• RAW DATA
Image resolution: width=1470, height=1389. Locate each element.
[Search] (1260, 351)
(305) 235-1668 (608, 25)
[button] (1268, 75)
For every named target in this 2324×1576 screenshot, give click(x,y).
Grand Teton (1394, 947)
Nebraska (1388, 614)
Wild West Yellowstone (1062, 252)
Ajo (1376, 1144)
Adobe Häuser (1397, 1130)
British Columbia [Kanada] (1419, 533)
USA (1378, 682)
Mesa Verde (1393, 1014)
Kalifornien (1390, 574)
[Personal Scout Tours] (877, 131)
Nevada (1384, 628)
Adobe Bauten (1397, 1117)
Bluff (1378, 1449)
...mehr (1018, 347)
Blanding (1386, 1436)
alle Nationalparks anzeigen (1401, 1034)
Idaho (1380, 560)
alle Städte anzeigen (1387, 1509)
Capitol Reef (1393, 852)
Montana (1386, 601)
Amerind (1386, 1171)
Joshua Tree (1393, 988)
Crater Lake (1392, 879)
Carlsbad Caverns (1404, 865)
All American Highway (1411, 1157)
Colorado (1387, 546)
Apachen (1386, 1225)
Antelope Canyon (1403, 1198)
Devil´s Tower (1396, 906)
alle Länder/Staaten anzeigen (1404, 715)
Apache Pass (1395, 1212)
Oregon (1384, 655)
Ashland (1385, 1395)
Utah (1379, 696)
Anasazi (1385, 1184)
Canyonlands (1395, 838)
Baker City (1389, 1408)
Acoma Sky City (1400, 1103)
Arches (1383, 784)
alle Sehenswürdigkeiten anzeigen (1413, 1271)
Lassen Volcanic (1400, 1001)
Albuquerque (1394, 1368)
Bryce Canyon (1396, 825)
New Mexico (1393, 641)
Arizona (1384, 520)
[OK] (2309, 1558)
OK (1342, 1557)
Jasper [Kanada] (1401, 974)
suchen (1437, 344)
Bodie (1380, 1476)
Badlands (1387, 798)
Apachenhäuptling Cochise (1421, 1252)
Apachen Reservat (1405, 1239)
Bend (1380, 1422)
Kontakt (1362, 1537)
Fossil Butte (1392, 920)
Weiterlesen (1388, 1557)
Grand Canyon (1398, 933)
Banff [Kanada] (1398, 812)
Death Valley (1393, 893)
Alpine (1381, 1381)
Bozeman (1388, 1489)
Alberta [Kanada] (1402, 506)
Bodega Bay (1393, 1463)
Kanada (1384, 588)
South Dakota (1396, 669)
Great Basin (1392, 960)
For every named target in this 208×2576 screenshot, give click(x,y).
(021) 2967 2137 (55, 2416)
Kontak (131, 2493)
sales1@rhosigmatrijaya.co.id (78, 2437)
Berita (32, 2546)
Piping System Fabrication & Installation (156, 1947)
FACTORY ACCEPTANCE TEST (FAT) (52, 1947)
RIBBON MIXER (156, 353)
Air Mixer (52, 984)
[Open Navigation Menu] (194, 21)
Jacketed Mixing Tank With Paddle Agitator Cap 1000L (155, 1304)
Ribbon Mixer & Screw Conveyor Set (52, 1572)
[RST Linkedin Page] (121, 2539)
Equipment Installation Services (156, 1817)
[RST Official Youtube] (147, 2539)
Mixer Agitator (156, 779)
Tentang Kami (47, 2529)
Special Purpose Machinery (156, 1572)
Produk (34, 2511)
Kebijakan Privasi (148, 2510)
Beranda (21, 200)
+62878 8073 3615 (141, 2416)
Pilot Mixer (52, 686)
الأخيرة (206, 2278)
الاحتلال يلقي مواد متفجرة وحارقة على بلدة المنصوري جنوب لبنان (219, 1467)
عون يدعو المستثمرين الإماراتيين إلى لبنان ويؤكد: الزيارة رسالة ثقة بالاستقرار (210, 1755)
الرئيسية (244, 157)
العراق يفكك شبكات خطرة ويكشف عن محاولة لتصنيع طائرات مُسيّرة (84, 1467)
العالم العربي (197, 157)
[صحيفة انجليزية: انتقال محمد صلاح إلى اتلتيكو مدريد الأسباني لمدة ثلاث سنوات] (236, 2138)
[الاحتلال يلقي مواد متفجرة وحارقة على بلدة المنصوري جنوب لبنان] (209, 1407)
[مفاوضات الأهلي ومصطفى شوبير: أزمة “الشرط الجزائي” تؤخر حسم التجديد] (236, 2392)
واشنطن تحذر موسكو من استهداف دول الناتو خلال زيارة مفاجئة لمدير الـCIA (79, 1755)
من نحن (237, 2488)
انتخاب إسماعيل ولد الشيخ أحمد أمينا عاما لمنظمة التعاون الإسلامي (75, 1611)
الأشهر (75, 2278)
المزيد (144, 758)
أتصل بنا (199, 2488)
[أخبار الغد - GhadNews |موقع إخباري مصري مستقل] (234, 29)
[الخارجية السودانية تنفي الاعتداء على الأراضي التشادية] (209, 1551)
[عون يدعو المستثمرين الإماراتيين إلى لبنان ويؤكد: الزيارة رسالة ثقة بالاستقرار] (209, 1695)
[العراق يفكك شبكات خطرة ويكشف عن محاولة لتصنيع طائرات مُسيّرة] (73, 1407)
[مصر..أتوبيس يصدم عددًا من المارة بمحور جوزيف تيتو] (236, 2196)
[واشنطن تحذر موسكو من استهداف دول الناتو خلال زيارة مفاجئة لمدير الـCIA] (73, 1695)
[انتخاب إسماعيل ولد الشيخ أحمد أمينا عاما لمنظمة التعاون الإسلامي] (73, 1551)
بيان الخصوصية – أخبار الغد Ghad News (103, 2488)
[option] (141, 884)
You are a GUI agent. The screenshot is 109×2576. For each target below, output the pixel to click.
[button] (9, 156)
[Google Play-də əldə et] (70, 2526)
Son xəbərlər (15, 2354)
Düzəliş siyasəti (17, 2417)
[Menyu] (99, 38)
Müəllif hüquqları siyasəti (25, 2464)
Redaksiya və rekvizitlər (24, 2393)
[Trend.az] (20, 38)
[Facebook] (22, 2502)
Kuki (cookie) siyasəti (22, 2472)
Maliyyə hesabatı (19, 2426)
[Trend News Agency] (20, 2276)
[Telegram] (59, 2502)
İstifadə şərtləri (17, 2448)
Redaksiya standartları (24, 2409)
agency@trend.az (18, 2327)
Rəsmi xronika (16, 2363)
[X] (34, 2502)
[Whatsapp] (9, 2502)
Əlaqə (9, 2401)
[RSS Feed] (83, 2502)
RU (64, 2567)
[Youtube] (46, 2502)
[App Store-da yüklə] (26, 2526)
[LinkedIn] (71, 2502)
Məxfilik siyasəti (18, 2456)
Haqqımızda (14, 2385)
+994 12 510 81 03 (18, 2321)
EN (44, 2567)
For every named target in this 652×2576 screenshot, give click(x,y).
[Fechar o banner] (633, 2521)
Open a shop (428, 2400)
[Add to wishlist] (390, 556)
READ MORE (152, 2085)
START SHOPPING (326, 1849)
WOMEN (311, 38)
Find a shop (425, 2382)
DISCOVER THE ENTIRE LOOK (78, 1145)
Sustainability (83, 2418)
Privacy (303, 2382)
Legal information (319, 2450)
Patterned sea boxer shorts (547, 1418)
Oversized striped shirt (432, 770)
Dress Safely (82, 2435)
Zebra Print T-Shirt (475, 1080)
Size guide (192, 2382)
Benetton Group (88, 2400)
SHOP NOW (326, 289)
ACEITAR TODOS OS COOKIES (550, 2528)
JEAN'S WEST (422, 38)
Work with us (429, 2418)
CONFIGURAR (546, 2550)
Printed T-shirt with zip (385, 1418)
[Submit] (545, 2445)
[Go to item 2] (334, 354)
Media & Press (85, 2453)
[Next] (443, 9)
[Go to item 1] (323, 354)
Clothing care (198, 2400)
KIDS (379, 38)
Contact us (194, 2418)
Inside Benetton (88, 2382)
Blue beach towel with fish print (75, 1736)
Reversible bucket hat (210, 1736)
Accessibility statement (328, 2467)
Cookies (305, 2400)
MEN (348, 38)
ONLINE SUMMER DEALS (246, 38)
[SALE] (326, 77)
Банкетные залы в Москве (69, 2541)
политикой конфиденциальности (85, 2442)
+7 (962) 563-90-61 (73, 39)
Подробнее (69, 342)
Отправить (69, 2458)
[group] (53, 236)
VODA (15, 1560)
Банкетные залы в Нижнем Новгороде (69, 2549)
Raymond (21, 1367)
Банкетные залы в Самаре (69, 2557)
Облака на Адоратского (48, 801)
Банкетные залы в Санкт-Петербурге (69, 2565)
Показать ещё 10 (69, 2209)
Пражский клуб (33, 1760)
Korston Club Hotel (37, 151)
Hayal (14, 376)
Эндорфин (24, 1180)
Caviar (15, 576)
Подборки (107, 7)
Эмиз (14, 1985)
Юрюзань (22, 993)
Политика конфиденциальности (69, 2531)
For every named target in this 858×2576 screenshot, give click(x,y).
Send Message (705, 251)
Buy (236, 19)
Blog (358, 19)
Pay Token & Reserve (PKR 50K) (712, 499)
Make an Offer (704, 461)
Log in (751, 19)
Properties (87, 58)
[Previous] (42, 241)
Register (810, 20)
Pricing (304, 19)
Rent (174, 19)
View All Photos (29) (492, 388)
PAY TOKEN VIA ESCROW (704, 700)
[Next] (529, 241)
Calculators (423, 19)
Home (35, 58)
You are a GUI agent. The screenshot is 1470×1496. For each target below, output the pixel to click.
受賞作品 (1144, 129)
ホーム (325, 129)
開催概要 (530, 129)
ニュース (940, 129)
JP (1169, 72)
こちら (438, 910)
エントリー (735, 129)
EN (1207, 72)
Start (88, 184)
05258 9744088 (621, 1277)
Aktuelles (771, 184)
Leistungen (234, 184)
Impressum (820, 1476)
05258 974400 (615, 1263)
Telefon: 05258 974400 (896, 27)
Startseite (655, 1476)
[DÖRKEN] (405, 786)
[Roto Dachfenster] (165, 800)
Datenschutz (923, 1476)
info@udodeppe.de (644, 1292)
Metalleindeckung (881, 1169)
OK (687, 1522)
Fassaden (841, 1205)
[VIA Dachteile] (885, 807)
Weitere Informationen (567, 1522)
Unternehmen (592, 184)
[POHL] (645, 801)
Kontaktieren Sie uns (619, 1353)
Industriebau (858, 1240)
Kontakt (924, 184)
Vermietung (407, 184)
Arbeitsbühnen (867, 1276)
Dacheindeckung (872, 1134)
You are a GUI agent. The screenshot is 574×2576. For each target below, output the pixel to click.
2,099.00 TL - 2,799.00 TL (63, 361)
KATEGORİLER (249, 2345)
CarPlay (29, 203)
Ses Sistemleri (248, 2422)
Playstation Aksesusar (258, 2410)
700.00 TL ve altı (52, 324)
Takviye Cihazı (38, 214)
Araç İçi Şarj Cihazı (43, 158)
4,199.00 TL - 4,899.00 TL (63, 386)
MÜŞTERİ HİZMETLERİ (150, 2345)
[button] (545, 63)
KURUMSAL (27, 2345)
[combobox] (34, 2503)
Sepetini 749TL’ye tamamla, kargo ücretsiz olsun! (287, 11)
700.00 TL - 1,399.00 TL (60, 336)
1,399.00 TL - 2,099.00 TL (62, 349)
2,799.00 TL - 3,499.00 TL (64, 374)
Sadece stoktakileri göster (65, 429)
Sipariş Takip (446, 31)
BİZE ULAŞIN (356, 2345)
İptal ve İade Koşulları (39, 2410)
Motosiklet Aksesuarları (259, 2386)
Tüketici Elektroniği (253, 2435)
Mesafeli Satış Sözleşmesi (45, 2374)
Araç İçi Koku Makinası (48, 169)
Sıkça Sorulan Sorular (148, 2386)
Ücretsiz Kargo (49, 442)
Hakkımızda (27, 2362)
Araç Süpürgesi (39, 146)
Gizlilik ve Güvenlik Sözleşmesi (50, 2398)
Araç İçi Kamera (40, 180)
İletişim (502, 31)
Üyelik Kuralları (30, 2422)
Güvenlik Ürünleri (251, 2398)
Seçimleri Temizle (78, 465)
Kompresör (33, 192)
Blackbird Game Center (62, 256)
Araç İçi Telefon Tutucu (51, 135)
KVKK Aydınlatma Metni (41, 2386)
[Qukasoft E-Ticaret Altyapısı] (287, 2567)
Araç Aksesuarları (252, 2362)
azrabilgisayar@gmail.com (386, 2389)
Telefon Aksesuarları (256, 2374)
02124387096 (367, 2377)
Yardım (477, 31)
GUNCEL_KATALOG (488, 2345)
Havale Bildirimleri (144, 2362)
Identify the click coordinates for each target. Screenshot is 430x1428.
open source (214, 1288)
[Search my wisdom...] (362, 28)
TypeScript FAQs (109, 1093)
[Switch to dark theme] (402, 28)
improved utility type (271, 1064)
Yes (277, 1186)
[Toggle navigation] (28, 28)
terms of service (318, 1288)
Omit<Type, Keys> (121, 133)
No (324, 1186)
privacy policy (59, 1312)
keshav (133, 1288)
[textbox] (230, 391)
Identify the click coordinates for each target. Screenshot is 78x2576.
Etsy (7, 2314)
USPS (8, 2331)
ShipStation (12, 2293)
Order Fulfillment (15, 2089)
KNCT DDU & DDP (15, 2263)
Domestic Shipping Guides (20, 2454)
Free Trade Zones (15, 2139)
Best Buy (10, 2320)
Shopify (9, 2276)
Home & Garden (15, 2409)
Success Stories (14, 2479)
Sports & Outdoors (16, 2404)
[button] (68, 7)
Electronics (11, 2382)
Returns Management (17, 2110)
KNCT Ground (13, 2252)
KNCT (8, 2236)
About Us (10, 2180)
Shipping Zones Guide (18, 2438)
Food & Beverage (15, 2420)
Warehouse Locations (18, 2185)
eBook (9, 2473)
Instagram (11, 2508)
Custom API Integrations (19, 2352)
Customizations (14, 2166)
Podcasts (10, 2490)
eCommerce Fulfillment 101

• EXERCISE DETAILS
The answer must hold exactly the lines of the entries above, from the first line through the line that contains "Crater Lake (1392, 879)", and no others.

• ANSWER BELOW
Image resolution: width=1470, height=1389. Locate each element.
[Search] (1260, 351)
(305) 235-1668 (608, 25)
[button] (1268, 75)
For every named target in this 2324×1576 screenshot, give click(x,y).
Grand Teton (1394, 947)
Nebraska (1388, 614)
Wild West Yellowstone (1062, 252)
Ajo (1376, 1144)
Adobe Häuser (1397, 1130)
British Columbia [Kanada] (1419, 533)
USA (1378, 682)
Mesa Verde (1393, 1014)
Kalifornien (1390, 574)
[Personal Scout Tours] (877, 131)
Nevada (1384, 628)
Adobe Bauten (1397, 1117)
Bluff (1378, 1449)
...mehr (1018, 347)
Blanding (1386, 1436)
alle Nationalparks anzeigen (1401, 1034)
Idaho (1380, 560)
alle Städte anzeigen (1387, 1509)
Capitol Reef (1393, 852)
Montana (1386, 601)
Amerind (1386, 1171)
Joshua Tree (1393, 988)
Crater Lake (1392, 879)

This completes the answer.